Parmi les avis discordants, Jesper Koll, directeur expert au Monex Group, a indiqué s'attendre à ce que la BOJ relève ses taux de 50 points de base en une seule fois. Carlos Casanova, économiste senior pour l'Asie chez UBP, s'attend à ce que la BOJ maintienne ses taux pour l'instant, bien qu'il estime qu'elle est en retard et qu'il anticipe par la suite deux hausses de 25 points de base tous les six mois. « Les données ne soutiennent pas encore un changement de régime », a-t-il déclaré, ajoutant qu'il y a « une visibilité insuffisante pour justifier un rythme plus rapide de hausses de taux. Les tensions en Iran et les prix du pétrole restent le principal risque. »
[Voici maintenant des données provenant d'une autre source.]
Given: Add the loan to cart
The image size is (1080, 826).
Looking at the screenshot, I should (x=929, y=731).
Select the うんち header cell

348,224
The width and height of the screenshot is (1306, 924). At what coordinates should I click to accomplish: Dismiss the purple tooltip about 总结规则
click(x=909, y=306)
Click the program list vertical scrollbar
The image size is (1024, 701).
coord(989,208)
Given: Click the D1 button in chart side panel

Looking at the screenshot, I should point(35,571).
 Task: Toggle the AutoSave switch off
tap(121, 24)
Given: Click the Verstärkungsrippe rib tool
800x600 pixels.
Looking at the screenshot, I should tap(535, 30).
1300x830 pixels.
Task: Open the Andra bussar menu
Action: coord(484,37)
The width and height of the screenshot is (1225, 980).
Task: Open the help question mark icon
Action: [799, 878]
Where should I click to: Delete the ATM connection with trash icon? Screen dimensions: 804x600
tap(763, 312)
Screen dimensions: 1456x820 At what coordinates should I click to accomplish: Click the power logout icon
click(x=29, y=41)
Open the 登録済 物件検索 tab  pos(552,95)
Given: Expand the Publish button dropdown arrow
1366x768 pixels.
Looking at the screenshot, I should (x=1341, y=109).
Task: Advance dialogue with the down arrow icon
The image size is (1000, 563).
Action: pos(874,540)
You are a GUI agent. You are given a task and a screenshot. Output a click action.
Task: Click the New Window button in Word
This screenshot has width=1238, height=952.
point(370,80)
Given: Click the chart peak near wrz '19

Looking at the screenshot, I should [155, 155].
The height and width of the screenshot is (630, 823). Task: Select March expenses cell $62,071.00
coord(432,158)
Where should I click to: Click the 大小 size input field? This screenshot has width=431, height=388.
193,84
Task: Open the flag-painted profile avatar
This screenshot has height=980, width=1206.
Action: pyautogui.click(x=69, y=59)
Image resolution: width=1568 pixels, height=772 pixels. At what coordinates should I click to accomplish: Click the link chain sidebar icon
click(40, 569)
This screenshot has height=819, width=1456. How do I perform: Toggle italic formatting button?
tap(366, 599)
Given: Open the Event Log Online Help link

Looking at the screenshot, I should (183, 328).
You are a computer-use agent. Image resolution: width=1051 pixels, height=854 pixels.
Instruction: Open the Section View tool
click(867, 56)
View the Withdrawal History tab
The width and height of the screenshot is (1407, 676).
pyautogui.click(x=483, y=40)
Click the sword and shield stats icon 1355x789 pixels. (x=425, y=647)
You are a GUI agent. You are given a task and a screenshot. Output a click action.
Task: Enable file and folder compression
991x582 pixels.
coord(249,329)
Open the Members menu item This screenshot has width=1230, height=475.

Interrogés sur les membres du conseil d'administration de la BOJ les plus susceptibles de s'opposer à une hausse, environ un tiers des répondants ont cité Toichiro Asada et Ayano Sato. Tous deux sont perçus comme des partisans de la reflation et ont été nommés par Mme Takaichi au début de cette année.
Concernant le yen, environ 61 % des personnes interrogées prévoient qu'il s'échangera entre 155 et 160 pour un dollar au cours du mois prochain. Homin Lee, macro-stratégiste senior chez Lombard Odier, a affirmé que le virage restrictif de la BOJ contribuera à maintenir le yen plus fort que le seuil de 160. Toutefois, le faire apprécier au-delà de 150 « ne sera pas facile » car les représentants du gouvernement et des entreprises s'opposeront à une appréciation monétaire jugée « inappropriée » et trop rapide, a-t-il ajouté.